The total value of M&A deals by Japanese companies fell 40% in the first half of this year according to Recof Data Corp. The decline is not just currency related, but due to fewer acquisitions by trading companies in the resources sector and also the slowdown of the Chinese economy.
The Nikkei opinion piece($) in which this statistic is quoted urges Japanese companies not to give up on overseas acquisitions, if they want to keep growing. According to the Nikkei, only five Japanese companies were among the world’s 100 most valuable businesses as of the end of June. Toyota is the largest Japanese firm in terms of market capitalization, but was ranked only 18th in the world. Softbank was 95th.

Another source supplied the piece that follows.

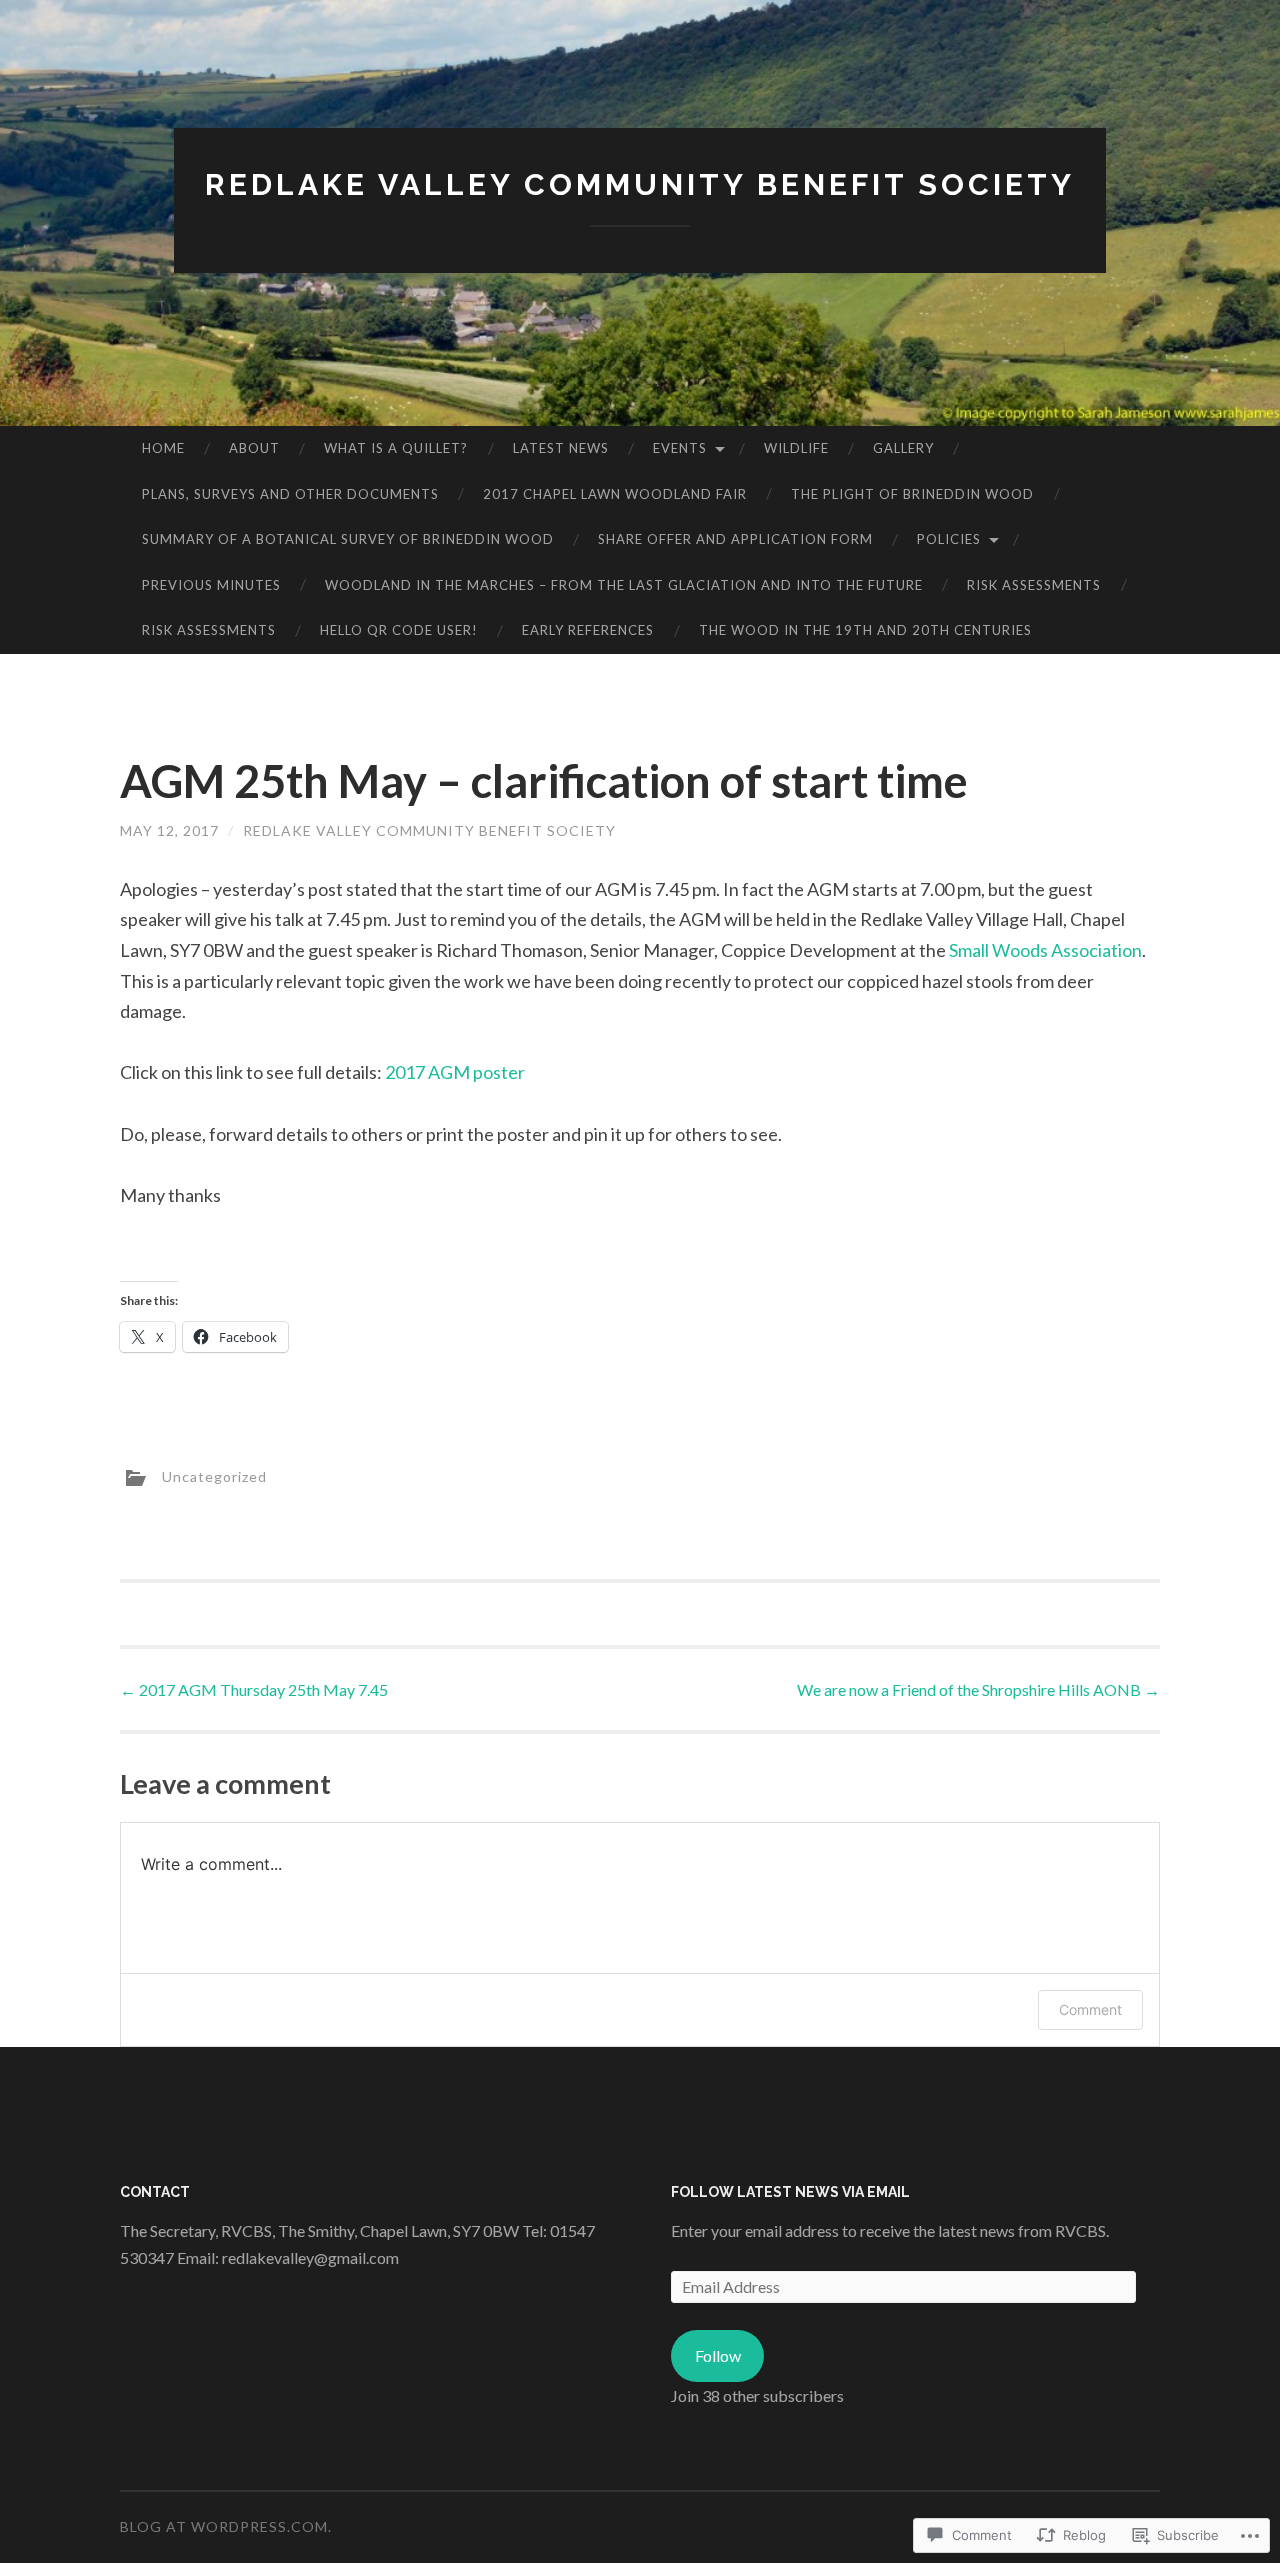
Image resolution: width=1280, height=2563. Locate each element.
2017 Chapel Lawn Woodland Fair (615, 494)
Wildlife (796, 448)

The opinion piece came out just as Softbank announced the completed acquisition of Sprint. It also coincided with an article in the Nikkei Business magazine with Yoshimitsu Kobayashi, the President of Mitsubishi Chemical Holdings, the biggest consolidated chemicals company in Japan. He described how, despite cutting Y320bn of unprofitable business from the company, turnover has actually grown, in large part due to acquisitions in Japan and overseas (Quadrant, Nippon Gohsei and Qualicaps).

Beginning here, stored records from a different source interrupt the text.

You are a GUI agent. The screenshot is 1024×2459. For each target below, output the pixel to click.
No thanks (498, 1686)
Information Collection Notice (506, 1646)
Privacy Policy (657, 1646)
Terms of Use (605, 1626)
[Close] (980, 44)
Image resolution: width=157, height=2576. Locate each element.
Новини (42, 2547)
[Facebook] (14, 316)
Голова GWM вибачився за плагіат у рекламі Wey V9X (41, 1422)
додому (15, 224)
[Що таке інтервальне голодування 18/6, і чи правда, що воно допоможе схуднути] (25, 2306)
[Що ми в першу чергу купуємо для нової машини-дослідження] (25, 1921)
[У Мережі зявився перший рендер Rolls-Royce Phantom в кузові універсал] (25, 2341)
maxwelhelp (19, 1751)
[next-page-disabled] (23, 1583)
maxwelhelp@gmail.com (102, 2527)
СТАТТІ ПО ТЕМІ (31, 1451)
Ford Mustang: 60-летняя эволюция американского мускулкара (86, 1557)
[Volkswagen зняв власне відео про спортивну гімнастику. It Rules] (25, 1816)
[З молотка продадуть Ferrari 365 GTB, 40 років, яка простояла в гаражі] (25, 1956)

One thing that unites Masayoshi Son and Yoshimitsu Kobayashi apart from their appetite for acquisition is that they are both mavericks, with unconventional backgrounds. Kobayashi joined Mitsubishi Chemicals at the age of 28, after working as a researcher in Israel and Italy. Being willing to kick against the conventions of the industry or the company, and not having any vested interests in particular divisions makes it easier both to divest and acquire.